Regulation of the gene encoding thrombin-activable fibrinolysis inhibitor

Disequilibrium between coagulation and fibrinolysis can lead to severe haemostatic disorders such as thrombosis and hemophilia. Thrombin-activable fibrinolysis inhibitor (TAFI) is a carboxypeptidase B-like pro-enzyme that, once activated, attenuates fibrinolysis. TAFI may also mediate connections between coagulation and inflammation. Studies have associated high plasma TAFI levels with risk for thrombotic diseases. Interestingly, steroid hormones, such as estrogen and progestogens used in hormone replacement therapy or oral contraceptive preparations, have been shown to affect plasma TAFI levels. Regulation of the expression of the gene encoding TAFI, CBP2, is likely an important determinant of the role of the TAFI pathway in vivo; this concept motivated the investigations described in this thesis.;In Chapter 3, we set to investigate the effect of female sex hormone on hepatic expression of CPB2. We demonstrated that the levels of TAFI protein secreted from cultured hepatoma cells (HepG2) are decreased by 17beta-estradiol and progesterone. The change in protein expression was paralleled by decreases in CPB2 mRNA abundance and promoter activity. Deletion analysis of the CPB2 promoter indicated that the genomic effects of estrogen and progesterone are likely mediated via a non-classical mechanism.;In Chapter 4, we evaluated the effects of various inflammatory mediators on expression of the gene encoding mouse TAFI (Cpb2).

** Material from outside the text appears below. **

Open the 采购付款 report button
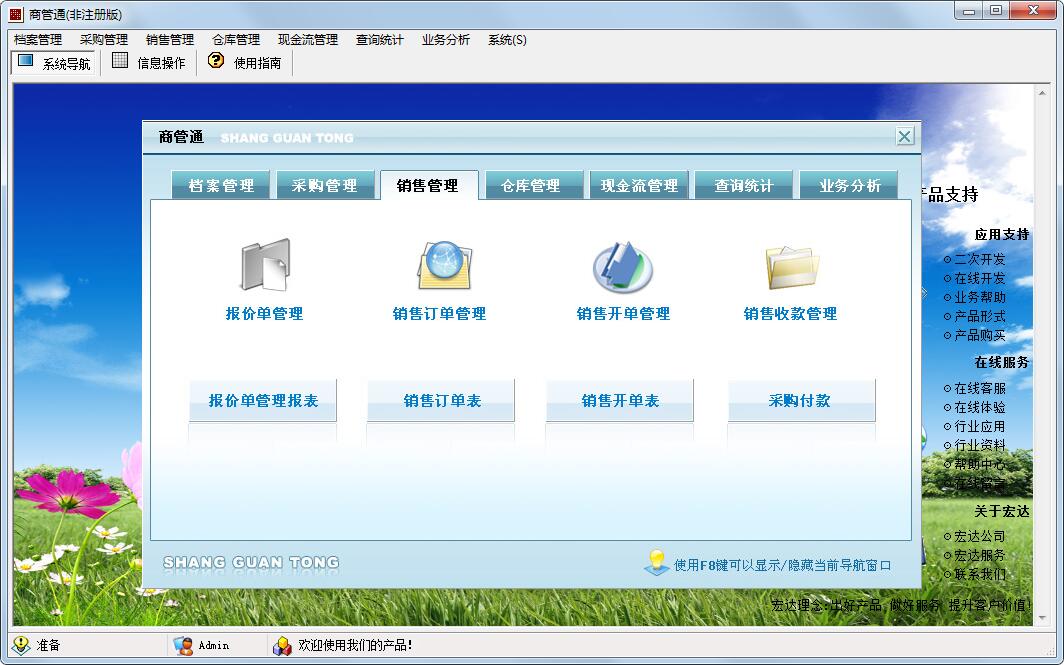The width and height of the screenshot is (1064, 665). point(800,400)
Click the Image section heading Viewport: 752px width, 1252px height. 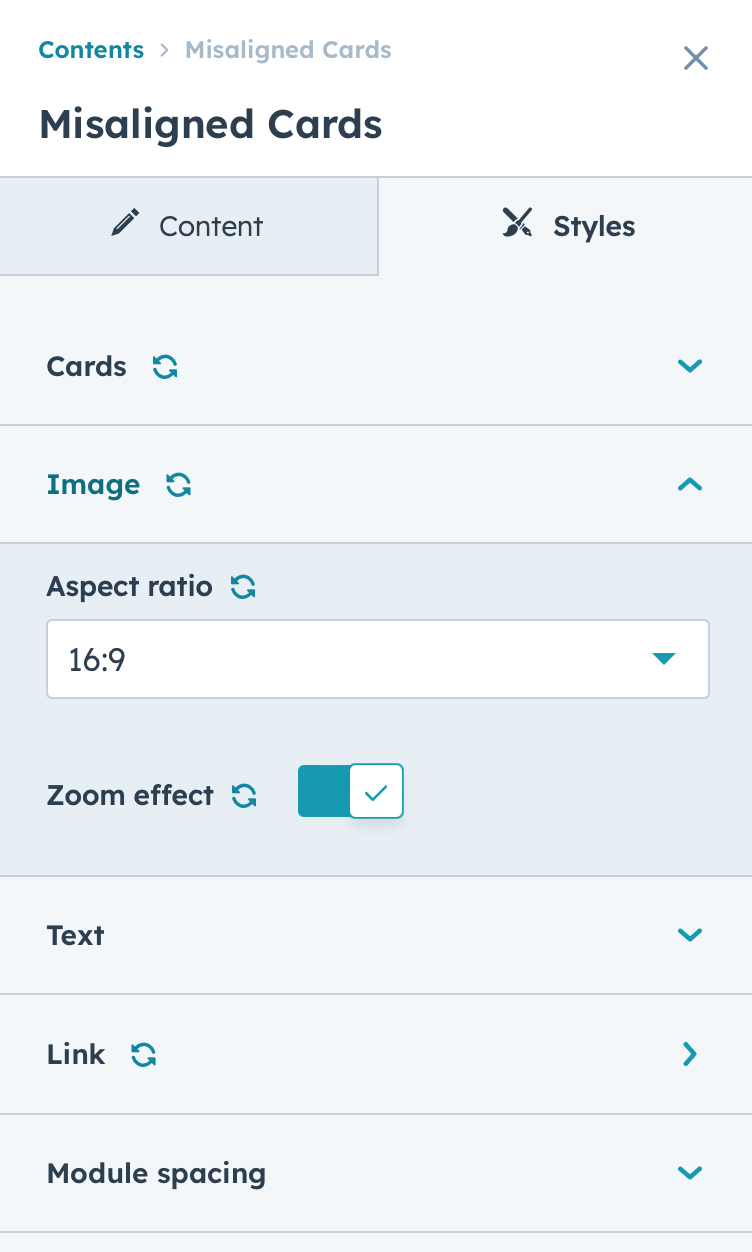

Our results showed that Cpb2 mRNA abundance and promoter activity are up-regulated by inflammatory mediators IL-1beta, IL-6, and TNFalpha. We also showed that TNFalpha mediates its effect via the binding of NFkappaB to Cpb2 promoter. Additionally, our results suggest that TNFalpha promotes the binding of NFkappaB to the promoter by increasing its translocation to the nucleus. The NFkappaB site is not conserved between human and mouse and may explained the different responses to inflammation observed in vivo.;In Chapter 2, the results of my research lead to the identification of key transcription factors regulating CPB2. Specifically, we described the binding of NF-Y and HNF-1alpha to the CPB2 promoter. NF-Y was shown to be an important factor for the basal CPB2 promoter activity. Binding of HNF-1alpha is essential for the activity of the promoter and is potentially responsible for the liver specific expression of CPB2.